What the exercise asks -> Pick each line containing the word "Expand" out of the data below.

Working data ->
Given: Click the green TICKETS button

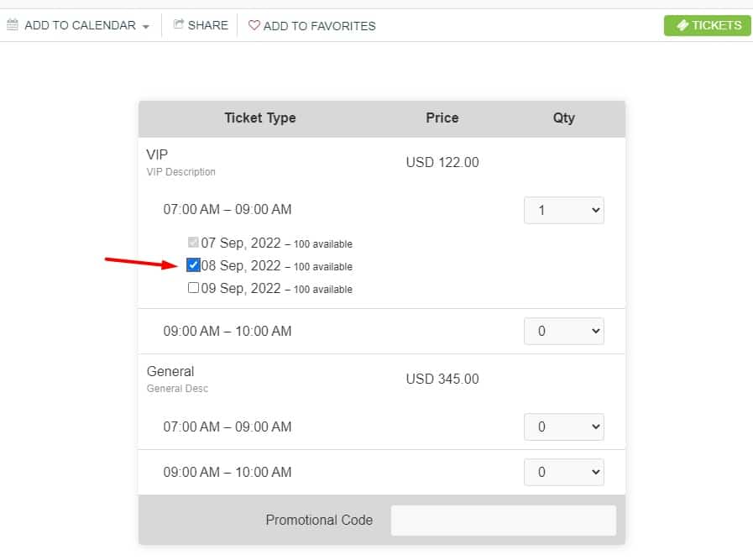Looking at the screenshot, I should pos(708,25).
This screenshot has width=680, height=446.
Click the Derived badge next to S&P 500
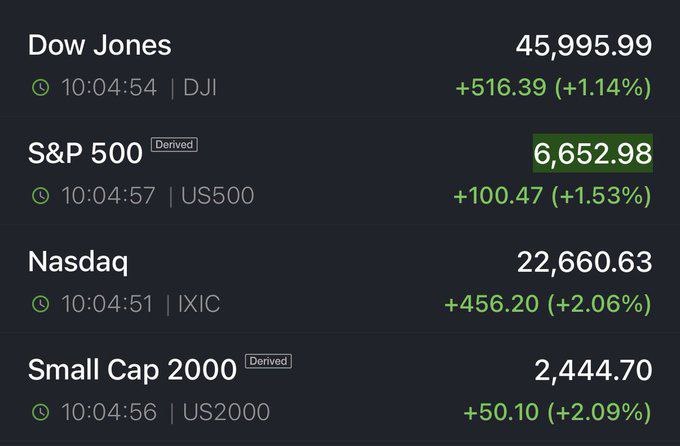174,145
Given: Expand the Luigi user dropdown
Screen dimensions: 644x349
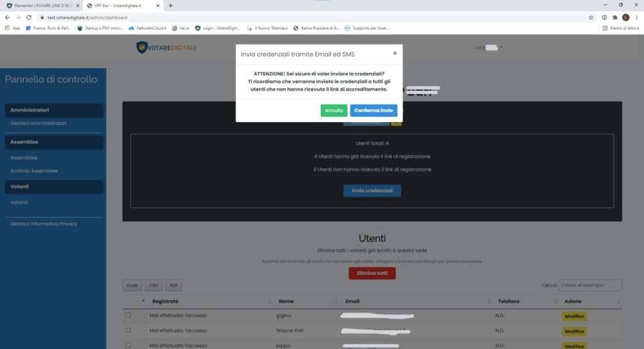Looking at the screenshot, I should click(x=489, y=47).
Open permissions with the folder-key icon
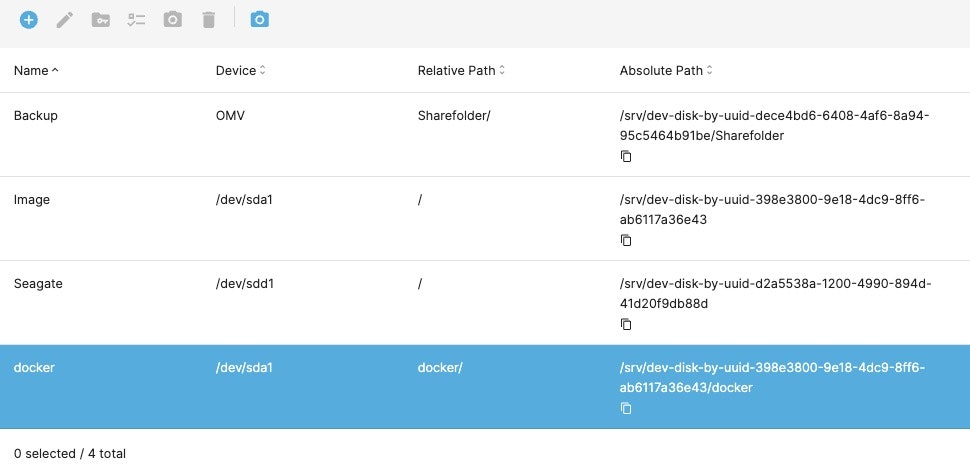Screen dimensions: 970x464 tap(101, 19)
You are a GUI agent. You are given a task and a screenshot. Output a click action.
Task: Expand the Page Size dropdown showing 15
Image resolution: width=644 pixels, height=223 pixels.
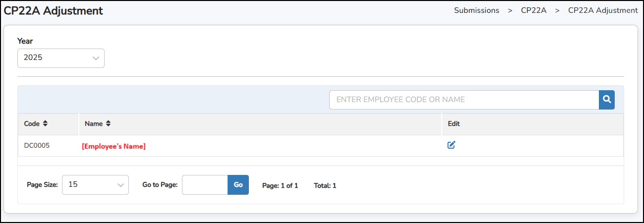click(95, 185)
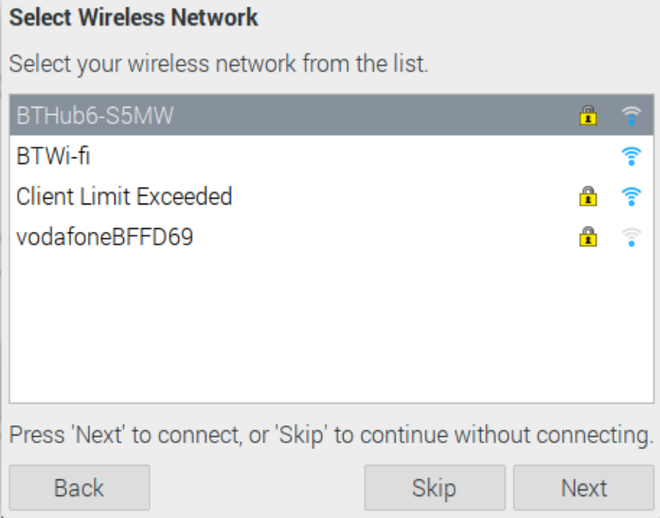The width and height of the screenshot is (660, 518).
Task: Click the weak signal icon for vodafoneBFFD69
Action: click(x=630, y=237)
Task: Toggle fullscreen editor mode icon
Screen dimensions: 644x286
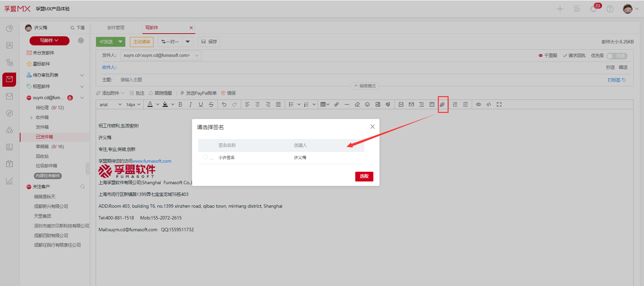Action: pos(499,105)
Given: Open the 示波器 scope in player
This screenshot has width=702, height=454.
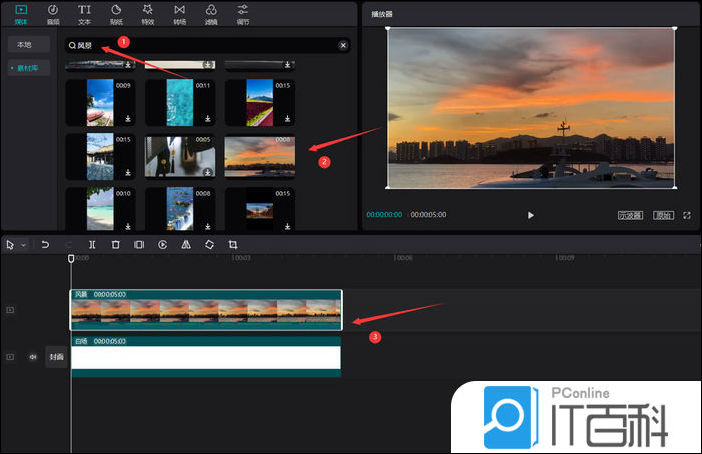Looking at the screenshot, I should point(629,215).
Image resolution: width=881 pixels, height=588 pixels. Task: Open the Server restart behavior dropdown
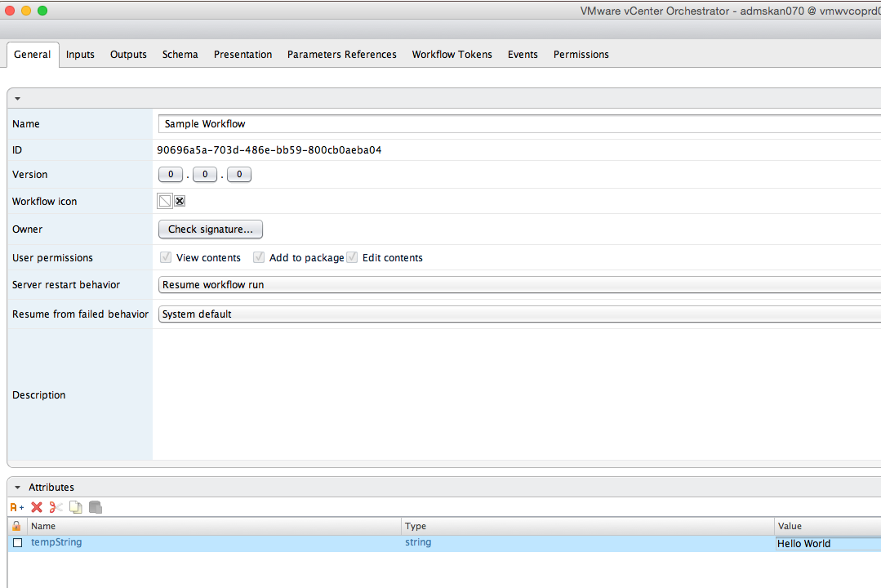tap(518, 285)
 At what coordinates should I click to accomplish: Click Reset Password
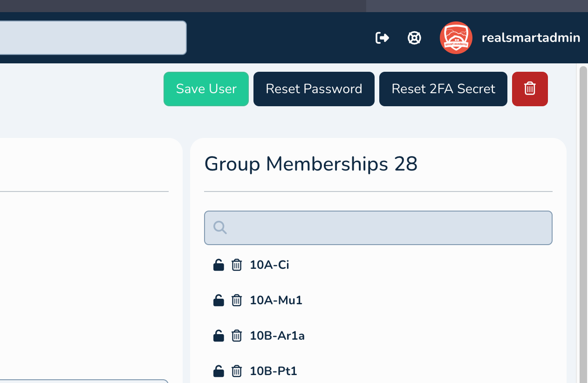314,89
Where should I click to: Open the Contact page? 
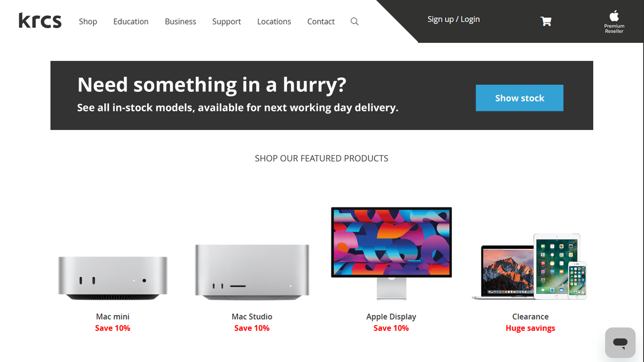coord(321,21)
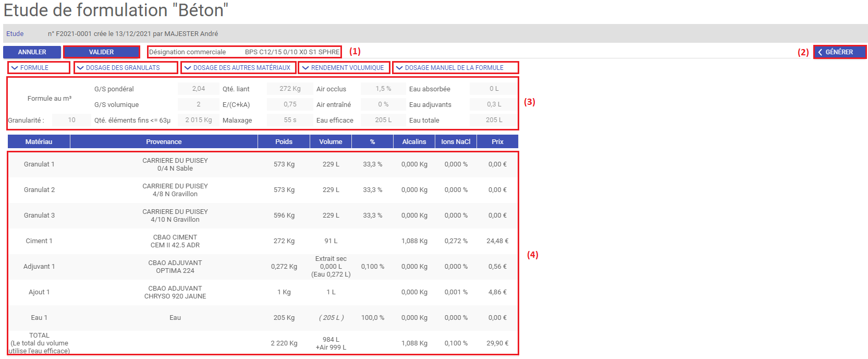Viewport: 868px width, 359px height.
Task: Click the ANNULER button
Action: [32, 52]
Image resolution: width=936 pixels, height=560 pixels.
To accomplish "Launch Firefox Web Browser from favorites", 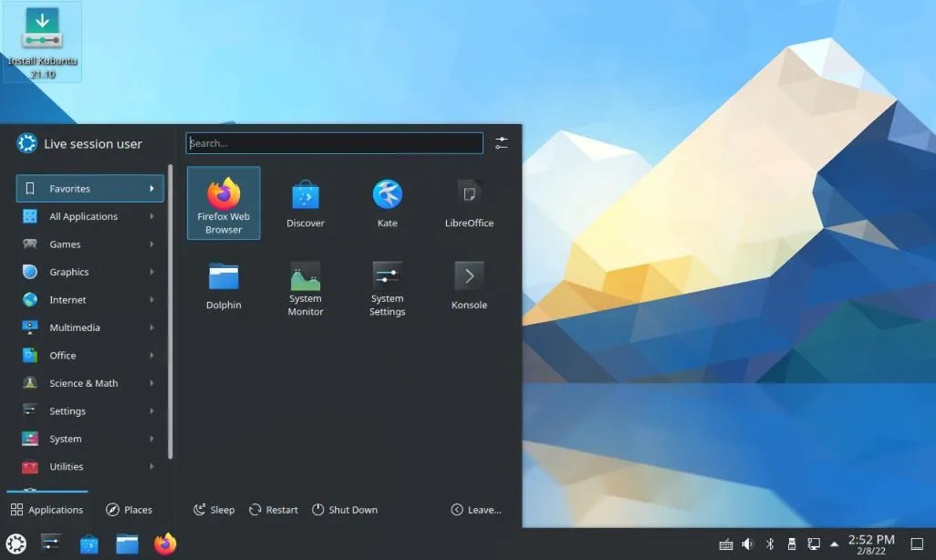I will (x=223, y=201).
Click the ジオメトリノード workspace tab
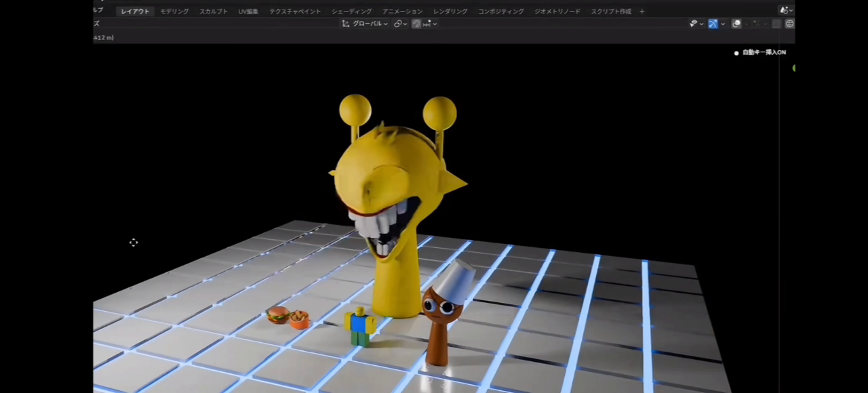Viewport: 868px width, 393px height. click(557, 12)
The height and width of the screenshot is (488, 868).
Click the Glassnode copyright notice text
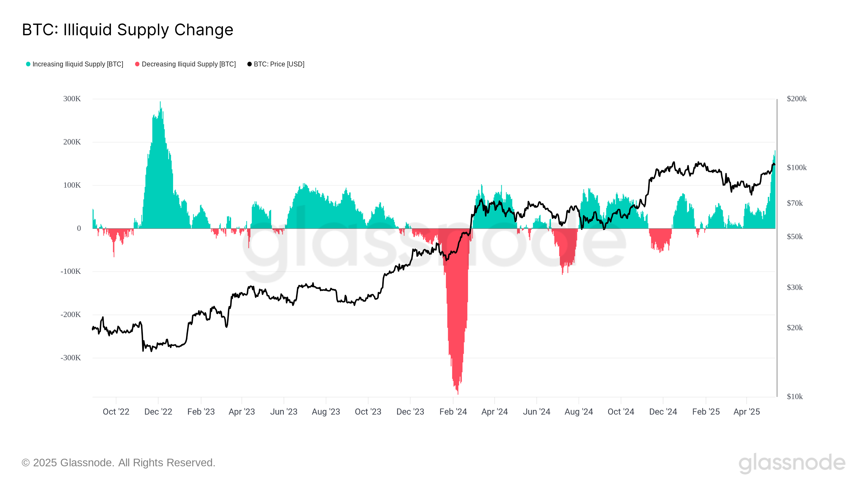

Exercise answer ->
Given: Expand the Luigi user dropdown
Task: Expand the Page Size dropdown showing 15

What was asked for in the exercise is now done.